One Billion Rising: Why We’re Demanding Action on VAWA

By Claire Rychlewski on
February 14, 2013

While the reauthorization of the Violence Against Women Act has passed through the Senate, we are still waiting on a crucial vote from the House. Remember, last year House Republicans famously allowed the almost-twenty-year-old act to expire for the first time since it became law. They cited objections to extending protections to LGBT, immigrant, and Native American women  objections so strenuous, they allowed protections for all American women to end. This time around, we’re hearing from conservative advocates like HeritageAction and FreedomWorks that VAWA is “unfair to men”  – rhetoric we find to be insulting and harmful. We at EMILY’s List have only one question: what it will take to start protecting victims and survivors of violence?

Thursday, February 14th, marks the fifteenth anniversary of “V-Day a global activist movement, founded by Vagina Monologues creator Eve Ensler, to end violence against women and girls.

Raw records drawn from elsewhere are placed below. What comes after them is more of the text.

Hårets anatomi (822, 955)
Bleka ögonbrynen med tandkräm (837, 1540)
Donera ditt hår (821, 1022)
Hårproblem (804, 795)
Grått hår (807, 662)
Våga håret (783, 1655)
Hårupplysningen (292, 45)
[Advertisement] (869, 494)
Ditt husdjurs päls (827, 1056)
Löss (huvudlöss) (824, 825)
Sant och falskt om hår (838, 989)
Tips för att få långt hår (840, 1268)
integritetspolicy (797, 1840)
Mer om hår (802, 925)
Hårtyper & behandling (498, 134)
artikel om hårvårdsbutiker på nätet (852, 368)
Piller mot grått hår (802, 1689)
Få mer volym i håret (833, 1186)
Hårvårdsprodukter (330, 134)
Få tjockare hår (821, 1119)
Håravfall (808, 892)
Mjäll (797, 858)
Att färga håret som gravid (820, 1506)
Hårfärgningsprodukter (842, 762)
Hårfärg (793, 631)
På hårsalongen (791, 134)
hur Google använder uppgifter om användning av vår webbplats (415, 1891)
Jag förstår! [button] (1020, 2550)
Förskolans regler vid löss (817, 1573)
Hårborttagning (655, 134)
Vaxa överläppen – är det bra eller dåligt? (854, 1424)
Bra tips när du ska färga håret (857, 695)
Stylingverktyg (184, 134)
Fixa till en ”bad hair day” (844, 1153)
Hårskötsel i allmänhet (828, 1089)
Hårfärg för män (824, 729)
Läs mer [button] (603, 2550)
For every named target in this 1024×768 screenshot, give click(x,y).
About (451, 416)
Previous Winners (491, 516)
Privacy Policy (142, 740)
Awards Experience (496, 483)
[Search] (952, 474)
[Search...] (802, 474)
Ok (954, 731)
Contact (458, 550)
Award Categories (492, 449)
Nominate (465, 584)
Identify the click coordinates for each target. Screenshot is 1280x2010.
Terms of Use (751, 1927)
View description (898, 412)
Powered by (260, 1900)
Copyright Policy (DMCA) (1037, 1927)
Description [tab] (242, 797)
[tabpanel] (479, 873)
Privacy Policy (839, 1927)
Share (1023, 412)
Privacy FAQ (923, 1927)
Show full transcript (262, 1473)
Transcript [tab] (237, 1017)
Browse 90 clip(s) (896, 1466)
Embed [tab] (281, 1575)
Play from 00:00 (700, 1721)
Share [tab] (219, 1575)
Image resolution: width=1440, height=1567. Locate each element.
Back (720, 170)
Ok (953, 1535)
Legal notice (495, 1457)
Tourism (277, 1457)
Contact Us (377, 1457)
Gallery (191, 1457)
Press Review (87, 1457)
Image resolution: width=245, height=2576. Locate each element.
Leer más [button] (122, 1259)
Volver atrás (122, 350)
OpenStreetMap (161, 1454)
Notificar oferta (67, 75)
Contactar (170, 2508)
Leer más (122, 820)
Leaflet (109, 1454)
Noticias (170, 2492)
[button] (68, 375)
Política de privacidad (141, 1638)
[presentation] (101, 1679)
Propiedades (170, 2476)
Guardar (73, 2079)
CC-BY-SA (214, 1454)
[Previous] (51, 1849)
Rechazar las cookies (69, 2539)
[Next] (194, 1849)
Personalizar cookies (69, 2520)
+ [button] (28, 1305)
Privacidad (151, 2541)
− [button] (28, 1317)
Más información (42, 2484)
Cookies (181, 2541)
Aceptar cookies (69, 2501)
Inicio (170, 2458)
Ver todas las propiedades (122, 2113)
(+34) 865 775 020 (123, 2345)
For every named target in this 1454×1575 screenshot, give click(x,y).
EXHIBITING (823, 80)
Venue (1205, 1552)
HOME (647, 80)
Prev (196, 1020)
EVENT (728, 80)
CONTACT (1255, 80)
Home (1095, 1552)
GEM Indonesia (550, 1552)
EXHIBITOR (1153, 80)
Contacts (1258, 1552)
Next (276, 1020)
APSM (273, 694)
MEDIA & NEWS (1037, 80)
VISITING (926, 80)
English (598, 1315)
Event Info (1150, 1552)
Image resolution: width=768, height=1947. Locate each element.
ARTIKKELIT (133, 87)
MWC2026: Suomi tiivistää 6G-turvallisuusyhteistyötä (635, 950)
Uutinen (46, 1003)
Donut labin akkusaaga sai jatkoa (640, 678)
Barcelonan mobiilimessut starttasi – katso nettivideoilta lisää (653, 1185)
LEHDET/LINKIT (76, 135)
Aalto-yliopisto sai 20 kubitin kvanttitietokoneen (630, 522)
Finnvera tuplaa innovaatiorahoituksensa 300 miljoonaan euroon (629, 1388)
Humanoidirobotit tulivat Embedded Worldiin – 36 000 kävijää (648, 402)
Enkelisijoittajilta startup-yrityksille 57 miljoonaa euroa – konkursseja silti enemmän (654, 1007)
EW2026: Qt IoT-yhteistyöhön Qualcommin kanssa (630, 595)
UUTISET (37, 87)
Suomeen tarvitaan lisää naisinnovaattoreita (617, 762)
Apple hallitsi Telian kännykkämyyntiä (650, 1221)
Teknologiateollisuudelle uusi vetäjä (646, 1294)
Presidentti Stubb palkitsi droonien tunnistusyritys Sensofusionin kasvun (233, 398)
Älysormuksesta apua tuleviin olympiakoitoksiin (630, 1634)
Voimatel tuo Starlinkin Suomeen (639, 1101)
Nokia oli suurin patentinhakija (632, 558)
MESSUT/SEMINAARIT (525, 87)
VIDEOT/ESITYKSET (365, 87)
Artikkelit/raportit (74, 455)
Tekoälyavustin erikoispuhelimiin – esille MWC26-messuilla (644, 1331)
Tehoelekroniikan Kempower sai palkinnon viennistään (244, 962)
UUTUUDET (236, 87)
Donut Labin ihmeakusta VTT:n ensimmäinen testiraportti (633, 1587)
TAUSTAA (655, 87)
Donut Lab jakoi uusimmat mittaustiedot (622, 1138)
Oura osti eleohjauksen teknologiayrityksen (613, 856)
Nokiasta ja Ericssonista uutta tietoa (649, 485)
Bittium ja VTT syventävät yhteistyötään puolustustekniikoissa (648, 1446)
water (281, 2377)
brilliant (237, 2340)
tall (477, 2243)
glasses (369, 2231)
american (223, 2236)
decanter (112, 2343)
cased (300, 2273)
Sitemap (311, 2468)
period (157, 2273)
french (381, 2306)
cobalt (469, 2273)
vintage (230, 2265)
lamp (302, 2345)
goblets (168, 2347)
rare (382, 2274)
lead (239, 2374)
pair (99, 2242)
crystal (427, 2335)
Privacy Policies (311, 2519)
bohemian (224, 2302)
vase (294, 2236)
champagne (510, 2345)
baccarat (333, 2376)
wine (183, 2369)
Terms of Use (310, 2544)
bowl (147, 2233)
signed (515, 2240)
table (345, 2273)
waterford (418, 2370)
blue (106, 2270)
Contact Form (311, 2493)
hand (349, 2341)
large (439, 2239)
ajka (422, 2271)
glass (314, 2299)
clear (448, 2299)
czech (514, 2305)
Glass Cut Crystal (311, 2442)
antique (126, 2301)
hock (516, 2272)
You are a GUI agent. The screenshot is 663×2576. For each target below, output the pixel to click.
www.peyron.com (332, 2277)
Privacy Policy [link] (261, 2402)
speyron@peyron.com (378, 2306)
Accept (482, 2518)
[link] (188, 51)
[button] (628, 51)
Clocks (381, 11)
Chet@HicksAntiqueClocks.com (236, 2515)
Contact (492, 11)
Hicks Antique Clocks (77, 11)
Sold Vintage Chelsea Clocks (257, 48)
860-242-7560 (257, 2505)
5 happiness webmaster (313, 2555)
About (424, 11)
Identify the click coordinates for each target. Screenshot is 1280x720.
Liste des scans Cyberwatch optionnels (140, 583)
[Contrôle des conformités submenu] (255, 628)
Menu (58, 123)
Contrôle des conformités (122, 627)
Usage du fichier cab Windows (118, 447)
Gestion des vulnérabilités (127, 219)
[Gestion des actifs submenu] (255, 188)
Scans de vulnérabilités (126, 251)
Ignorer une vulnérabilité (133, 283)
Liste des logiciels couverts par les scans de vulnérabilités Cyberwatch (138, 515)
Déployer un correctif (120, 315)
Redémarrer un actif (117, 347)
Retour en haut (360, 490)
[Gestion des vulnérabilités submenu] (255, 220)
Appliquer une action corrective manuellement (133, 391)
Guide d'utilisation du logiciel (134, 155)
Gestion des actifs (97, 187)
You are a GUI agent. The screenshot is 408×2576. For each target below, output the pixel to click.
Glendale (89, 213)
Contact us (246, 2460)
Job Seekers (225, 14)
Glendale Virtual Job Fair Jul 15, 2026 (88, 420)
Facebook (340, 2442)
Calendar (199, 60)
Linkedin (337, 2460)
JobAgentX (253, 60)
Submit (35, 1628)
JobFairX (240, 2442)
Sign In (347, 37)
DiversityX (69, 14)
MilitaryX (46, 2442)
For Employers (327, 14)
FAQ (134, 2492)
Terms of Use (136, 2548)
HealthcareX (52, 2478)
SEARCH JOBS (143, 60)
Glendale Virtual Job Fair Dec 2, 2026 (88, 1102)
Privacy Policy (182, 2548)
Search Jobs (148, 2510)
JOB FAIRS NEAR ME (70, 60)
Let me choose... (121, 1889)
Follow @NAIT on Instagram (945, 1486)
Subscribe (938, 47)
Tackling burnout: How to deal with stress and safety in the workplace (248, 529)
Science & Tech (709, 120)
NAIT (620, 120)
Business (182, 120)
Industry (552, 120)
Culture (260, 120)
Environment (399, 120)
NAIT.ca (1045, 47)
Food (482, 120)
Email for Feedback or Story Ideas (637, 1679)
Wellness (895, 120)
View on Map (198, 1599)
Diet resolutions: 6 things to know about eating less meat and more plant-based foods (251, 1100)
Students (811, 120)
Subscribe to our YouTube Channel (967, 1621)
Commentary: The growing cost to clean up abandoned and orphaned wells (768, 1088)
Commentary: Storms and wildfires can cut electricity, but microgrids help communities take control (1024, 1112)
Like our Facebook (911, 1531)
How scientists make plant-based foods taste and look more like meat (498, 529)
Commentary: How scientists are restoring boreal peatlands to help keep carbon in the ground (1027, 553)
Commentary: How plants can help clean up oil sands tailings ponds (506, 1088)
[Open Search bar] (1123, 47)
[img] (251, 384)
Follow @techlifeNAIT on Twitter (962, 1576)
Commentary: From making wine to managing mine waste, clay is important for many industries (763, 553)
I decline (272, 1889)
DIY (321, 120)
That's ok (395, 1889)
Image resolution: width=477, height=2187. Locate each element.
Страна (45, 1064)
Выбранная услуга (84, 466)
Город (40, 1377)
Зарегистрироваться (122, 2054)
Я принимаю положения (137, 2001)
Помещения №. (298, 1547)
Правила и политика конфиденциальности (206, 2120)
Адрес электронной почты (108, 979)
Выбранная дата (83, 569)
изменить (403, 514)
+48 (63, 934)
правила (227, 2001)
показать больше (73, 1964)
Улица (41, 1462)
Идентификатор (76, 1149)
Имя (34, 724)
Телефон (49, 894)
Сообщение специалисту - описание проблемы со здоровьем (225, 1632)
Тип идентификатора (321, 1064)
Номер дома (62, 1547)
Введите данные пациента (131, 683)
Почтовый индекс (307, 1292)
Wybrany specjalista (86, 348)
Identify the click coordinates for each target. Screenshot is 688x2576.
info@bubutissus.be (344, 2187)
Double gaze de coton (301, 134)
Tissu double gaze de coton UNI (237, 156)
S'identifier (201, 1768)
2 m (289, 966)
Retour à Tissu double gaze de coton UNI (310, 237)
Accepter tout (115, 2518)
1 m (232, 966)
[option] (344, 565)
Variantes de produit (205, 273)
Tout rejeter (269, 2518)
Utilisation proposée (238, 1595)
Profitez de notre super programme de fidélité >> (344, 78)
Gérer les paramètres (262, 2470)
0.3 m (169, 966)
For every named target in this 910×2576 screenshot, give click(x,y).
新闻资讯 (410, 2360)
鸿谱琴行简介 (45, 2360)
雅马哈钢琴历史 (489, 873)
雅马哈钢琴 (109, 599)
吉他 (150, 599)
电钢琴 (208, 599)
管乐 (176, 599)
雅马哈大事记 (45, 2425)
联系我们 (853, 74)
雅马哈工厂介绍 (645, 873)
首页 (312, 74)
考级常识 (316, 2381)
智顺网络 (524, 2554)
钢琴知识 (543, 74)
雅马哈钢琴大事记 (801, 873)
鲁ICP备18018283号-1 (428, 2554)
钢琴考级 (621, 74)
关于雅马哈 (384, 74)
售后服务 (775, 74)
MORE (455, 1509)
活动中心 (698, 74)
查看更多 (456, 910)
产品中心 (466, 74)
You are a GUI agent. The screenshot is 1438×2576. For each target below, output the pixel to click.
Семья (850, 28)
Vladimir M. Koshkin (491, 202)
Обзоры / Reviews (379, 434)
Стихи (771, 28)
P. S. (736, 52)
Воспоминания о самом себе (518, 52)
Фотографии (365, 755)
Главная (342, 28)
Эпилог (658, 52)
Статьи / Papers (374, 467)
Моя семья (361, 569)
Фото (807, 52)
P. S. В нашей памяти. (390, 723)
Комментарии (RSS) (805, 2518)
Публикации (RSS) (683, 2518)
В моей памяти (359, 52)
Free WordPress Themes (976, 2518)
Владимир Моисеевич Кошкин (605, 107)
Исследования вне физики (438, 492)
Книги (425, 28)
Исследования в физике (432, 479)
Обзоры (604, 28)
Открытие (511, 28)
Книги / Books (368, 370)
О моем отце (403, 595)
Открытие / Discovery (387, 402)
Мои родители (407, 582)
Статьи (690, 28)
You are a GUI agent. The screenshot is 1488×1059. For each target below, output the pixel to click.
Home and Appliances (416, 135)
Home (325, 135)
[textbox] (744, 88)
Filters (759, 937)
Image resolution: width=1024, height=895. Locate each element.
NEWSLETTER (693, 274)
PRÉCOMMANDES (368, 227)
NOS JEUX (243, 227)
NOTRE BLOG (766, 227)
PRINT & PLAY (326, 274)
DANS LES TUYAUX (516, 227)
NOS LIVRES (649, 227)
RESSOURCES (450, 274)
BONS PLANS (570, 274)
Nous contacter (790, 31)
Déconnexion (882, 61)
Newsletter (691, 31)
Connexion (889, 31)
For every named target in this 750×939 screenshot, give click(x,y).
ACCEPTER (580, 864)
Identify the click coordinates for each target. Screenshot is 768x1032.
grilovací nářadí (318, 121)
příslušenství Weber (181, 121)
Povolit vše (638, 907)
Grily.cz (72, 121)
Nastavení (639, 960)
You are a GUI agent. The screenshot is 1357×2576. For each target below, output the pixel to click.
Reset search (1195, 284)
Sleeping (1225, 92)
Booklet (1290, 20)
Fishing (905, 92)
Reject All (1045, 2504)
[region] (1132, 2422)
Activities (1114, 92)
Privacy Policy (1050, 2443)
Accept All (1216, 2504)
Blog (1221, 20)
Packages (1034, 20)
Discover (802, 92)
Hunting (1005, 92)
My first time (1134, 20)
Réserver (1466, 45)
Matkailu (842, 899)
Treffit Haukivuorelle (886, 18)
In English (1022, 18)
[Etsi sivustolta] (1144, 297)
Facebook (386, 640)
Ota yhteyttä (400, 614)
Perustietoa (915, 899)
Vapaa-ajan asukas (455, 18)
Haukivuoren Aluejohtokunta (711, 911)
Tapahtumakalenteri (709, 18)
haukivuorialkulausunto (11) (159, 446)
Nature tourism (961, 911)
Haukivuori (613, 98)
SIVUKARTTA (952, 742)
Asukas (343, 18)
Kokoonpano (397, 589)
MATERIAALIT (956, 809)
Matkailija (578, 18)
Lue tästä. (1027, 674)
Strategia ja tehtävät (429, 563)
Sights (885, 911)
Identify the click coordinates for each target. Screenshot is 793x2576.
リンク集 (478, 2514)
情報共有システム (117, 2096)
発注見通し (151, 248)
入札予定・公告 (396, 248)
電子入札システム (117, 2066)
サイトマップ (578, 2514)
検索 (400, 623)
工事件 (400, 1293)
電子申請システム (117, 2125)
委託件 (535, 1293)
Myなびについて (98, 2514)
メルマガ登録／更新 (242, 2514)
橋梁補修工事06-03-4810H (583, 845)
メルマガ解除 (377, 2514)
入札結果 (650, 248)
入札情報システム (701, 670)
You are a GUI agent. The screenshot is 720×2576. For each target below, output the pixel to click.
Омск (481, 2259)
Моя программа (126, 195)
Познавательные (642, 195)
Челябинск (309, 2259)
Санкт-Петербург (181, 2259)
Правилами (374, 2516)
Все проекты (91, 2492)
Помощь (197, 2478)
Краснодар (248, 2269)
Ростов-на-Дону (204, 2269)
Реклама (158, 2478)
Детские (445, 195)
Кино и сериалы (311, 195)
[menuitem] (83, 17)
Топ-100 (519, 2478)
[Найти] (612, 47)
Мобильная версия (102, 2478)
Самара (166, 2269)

V-Day promotes creative events to increase awareness on violence against women, and to raise money for existing anti-violence organizations. This year’s campaign is named, “One Billion Rising.”

We demand a call to action to end violence against women, and with one of the most important pieces of U.S. legislation for victims and survivors of violence hanging delicately in the balance, this year’s V-Day is more important than ever. And the House GOP response on VAWA has been unacceptable.

Violence against women is a worldwide epidemic that affects women of all ethnicities, sexual orientations, religions and economic levels. House Republicans are picking and choosing which women are worth saving—while holding all victims of violence hostage in the process.

With one in three women on the planet projected to be raped, assaulted or beaten in her lifetime, one in six American women raped in her lifetime, and more than three U.S. women killed each day by an intimate partner,  there is no doubt that legislation like VAWA is desperately needed.

We at EMILY’S List are rising this February 14th because it’s time legislators acknowledged that refusing to reauthorize VAWA is refusing to take steps to ameliorate the atrocity of violence against women. We won’t stand for it, our endorsed and elected representatives won’t stand for it, and neither will voters in 2014.